**SELECTED EXTRACT**.
Lessons in ageing, from mother to daughter

The New Dance Group: early modern dance in New Zealand 

“I was lucky. My mother taught me about growing old,” said my friend.

“That’s interesting,” I said, thinking about my friend’s mother, now deceased: a brilliant, determined woman with a clear vision, years ahead of her time in the causes she fronted. She introduced modern dance to New Zealand. She fought for peace and workers’ rights. She was part of a small group that alerted New Zealand to the very existence of our nation’s founding document, The Treaty of Waitangi, not to mention its content and significance. In other words, an extraordinary woman with seemingly infinite energy and strength.

Ageing must have come hard to such a dynamo!

“What do you mean, she taught you?”

“She would sit me down and make me listen: ‘This is what it’s like to grow old.’ I was young, I was sure it would be different for me, but she would insist that I listen.”

“So what did she teach you?” I asked, curious. Here’s what my friend replied.

  • “You learn what you can and can’t do.
  • “You can push yourself as far as possible, but that’s not necessarily the best thing. If you keep on pushing yourself past your limit, you end up annoying everyone.
  • “You have to slowly learn to give way and give up. It’s a loss, but if you don’t, you’re pissing everyone off, and also doing yourself no good.

**TASK LIST**.
[A] For each statement below about the piece on ageing, state yes or no according to whether it agrees with the piece, and quote the words that decide it. (i) The friend's mother introduced modern dance to New Zealand. (ii) When young, the friend was eager to hear the mother's lessons about growing old. (iii) Pushing yourself past your limit is described as the best course.
[B] Reproduce the passage of the piece on ageing between "Lessons in ageing, from" and "said my friend.", inclusive.
[C] Pick up the piece on ageing after its final sentence and continue it.

**COLLECTED DATA**.

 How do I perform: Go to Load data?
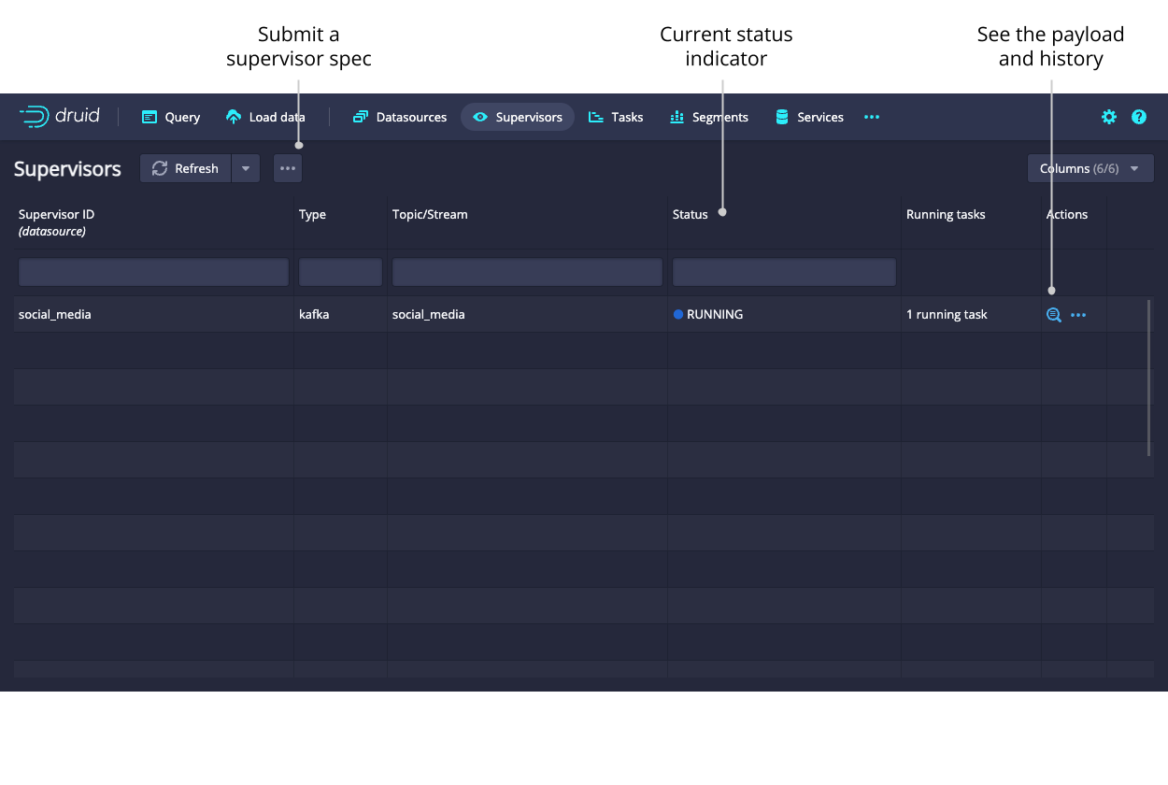(265, 117)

**TASK-BY-TASK ANSWERS**.
[A]
(i) Yes: "She introduced modern dance to New Zealand."
(ii) No: "I was young, I was sure it would be different for me, but she would insist that I listen."
(iii) No: "You can push yourself as far as possible, but that’s not necessarily the best thing."

[B]
Lessons in ageing, from mother to daughter

The New Dance Group: early modern dance in New Zealand 

“I was lucky. My mother taught me about growing old,” said my friend.

[C]
  • “I became far more aware of my body, and of what I did and didn’t want to do. I’m old enough not to have to oblige. I just make a quick decision — otherwise I just mull and mull, and that is bad for you.”

Different teachers, different truths. I think this advice is valuable for me right now.

It’s so puzzling to notice your previous interests, energy, activities, and focus have begun to change of their own accord.  This wise woman took charge of those changes simply by acknowledging their reality, and choosing how to respond. Thus she maintained her dignity, self-respect and grace. I’d like to do this too.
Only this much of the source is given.